| Written task A |
In the patent excerpt, list every kind of software it names as something that software may include.
[START OF Passage given]
FIGS. 9(a)-(b) depict an example of integrating an user's image
(FIG. 9(a)) into a cutout image as shown by FIG. 9(b) using the
methods described above.
[0053] In addition to the above mentioned examples, various other
modifications and alterations of the invention may be made without
departing from the invention. Accordingly, the above disclosure is
not to be considered as limiting and the appended claims are to be
interpreted as encompassing the true spirit and the entire scope of
the invention.
[0054] One embodiment may be implemented using a conventional
general purpose or a specialized digital computer or
microprocessor(s) programmed according to the teachings of the
present disclosure, as will be apparent to those skilled in the
computer art. Appropriate software coding can readily be prepared
by skilled programmers based on the teachings of the present
disclosure, as will be apparent to those skilled in the software
art. The invention may also be implemented by the preparation of
integrated circuits or by interconnecting an appropriate network of
conventional component circuits, as will be readily apparent to
those skilled in the art.
[0055] One embodiment includes a computer program product which is
a machine readable medium (media) having instructions stored
thereon/in which can be used to program one or more hosts to
perform any of the features presented herein. The machine readable
medium can include, but is not limited to, one or more types of
disks including floppy disks, optical discs, DVD, CD-ROMs, micro
drive, and magneto-optical disks, ROMs, RAMs, EPROMs, EEPROMs,
DRAMs, VRAMs, flash memory devices, magnetic or optical cards,
nanosystems (including molecular memory ICs), or any type of media
or device suitable for storing instructions and/or data. Stored on
any one of the computer readable medium (media), the present
invention includes software for controlling both the hardware of
the general purpose/specialized computer or microprocessor, and for
enabling the computer or microprocessor to interact with a human
viewer or other mechanism utilizing the results of the present
invention. Such software may include, but is not limited to, device
drivers, operating systems, execution environments/containers, and
applications.
[END OF Passage given]
[START OF Input data]
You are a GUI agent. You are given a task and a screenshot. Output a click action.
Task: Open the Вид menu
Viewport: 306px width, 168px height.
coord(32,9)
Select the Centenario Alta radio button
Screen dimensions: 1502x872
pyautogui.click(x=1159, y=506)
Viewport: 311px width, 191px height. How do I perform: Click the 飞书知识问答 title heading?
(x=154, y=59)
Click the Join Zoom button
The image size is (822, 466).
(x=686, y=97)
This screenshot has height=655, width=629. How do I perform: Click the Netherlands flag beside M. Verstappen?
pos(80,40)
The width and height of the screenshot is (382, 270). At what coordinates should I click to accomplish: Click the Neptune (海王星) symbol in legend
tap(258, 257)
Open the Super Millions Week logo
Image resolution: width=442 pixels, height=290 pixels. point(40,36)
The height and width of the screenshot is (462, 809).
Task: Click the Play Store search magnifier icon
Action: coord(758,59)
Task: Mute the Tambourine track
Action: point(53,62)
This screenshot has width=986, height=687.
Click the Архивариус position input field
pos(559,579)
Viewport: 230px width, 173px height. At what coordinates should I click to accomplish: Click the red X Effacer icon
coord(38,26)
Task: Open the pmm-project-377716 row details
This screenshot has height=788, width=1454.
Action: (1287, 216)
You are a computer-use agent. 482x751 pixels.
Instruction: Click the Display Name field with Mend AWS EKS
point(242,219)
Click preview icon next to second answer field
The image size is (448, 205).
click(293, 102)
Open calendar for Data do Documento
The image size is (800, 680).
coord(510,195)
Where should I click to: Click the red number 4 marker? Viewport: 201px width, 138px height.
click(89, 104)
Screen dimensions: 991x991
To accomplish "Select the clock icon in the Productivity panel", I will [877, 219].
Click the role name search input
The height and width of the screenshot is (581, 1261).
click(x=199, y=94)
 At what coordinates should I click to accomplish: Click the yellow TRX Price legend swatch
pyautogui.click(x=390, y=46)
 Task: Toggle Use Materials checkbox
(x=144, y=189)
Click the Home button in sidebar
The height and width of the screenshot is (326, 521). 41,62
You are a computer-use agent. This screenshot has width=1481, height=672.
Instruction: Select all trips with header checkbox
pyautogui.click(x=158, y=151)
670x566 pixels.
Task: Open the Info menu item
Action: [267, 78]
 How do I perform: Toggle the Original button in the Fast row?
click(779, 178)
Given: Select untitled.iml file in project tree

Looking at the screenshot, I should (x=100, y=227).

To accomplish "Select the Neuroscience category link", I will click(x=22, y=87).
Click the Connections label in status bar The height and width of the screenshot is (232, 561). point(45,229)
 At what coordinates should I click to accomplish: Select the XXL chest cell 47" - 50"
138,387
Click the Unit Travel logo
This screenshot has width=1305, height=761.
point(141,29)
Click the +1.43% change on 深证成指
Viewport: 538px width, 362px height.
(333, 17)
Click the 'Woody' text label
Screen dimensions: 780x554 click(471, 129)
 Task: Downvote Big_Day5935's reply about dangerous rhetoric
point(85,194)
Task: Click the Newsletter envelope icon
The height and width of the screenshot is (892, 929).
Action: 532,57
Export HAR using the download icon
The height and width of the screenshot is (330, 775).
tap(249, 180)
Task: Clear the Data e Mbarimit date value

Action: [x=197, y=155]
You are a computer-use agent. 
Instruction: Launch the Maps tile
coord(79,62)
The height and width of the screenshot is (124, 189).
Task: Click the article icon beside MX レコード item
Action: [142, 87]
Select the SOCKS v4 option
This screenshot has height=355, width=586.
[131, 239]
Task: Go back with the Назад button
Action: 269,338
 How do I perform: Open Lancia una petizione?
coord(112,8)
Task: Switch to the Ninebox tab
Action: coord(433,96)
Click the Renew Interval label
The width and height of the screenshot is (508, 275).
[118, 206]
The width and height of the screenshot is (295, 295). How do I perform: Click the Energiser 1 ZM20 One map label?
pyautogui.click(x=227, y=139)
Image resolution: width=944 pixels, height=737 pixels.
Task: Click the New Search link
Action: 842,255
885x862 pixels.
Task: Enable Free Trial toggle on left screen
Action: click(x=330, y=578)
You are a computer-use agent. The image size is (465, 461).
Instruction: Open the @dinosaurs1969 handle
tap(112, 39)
[END OF Input data]
| Written task B |
Reproduce verbatim the lines of the listing starting with the line containing "Export HAR using the download icon" and going on through the line containing "Action: 269,338".

| Exercise result A |
- device drivers
- operating systems
- execution environments/containers
- applications

| Exercise result B |
Export HAR using the download icon
The height and width of the screenshot is (330, 775).
tap(249, 180)
Task: Clear the Data e Mbarimit date value

Action: [x=197, y=155]
You are a computer-use agent. 
Instruction: Launch the Maps tile
coord(79,62)
The height and width of the screenshot is (124, 189).
Task: Click the article icon beside MX レコード item
Action: [142, 87]
Select the SOCKS v4 option
This screenshot has height=355, width=586.
[131, 239]
Task: Go back with the Назад button
Action: 269,338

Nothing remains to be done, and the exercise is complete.